[PASSAGE]:
--------
The new United Nations Under-Secretary-General for Humanitarian Affairs and Emergency Relief Coordinator, Mark Lowcock says some 1.7 million people require humanitarian assistance in the Lake Chad Basin, including 8.5 million in Nigeria’s northeast, where 5.2 million people currently need food assistance in the three most affected states and 450,000 children are severely malnourished.
The new humanitarian chief, Mark Lowcock stated this at a media briefing in Maiduguri,the Borno state capital as he resumes first mission in the new role – to Niger and Nigeria.
“My main role as Emergency Relief Coordinator for the United Nations is to advocate on behalf of people in need.”
‘I have come to Niger and Nigeria to see the impact of the massive Lake Chad Basin crisis and the response with my own eyes and, most importantly, to listen to people affected. I will bring their stories to world leaders at the United Nations General Assembly next week.”he said
According to Lowcock “Civilians continue to bear the brunt of a conflict that has led to widespread forced displacement and violations of international humanitarian and human rights law.
Since the beginning of the conflict more than 20,000 people have been killed, and thousands of women and children abducted.”
This year, over 80 children have been used as “human bombs.” Attacks on IDP camps by suicide bombers raise serious physical security threats for IDPs living in those camps.
Despite the immense challenges, the government-led response is reaching millions of people with life-saving aid.
This includes 2 million people who receive food aid every month and hundreds of thousands of children who benefit from nutritional support. We have also provided critically needed psychosocial support to 160,000 children and supported hundreds of children and women who were associated with armed groups to be reintegrated.
--------
[THE DATA]:
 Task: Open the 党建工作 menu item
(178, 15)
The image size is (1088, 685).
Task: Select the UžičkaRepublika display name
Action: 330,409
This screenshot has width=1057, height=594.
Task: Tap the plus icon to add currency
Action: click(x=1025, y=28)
--------
[TASK INSTRUCTIONS]:
a – Turn the paragraph in the Lake Chad Basin article that begins "This includes 2 million people" into a short list that keeps its main facts.
b – Carry on the Lake Chad Basin article from the point where it ends.

[RESPONSES BY TASK]:
a –
- 2 million people get food aid every month.
- Hundreds of thousands of children get nutritional support.
- 160,000 children have received psychosocial support.
- Hundreds of children and women who were associated with armed groups have been helped to reintegrate.

b –
I have just returned from Gwoza and Pulka, where I was struck in both Gwoza and Pulka by the scale of humanitarian need – thousands of people who have been forced to flee the safety of their homes and take refuge in camps or with host communities.
Despite the challenges, the stresses and the uncertainties, people were receiving support in terms of food, shelter and medical supplies, but more importantly people were receiving support from each other. I was also encouraged by the hope that people expressed to return home, despite ongoing insecurity in many areas.
The United Nations and our partners are 100 per cent committed to supporting the people of northeast Nigeria. We are committed to reacting swiftly to new crises, such as the recent cholera outbreak.
We are absolutely committed to supporting the Government of Nigeria in all that it is doing to tackle the significant humanitarian challenges and we commend the government for progress made, for example with the ongoing food distribution.
But most of all we – the entire humanitarian community – are bound to advocate for the protection of all civilians.
The people of the northeast of Nigeria have endured too many years of suffering, and have the right to live in safety and dignity. Civilians should not be forced to flee their villages and their homes. Civilians should not bear the brunt of the conflict. And civilians should never be a target.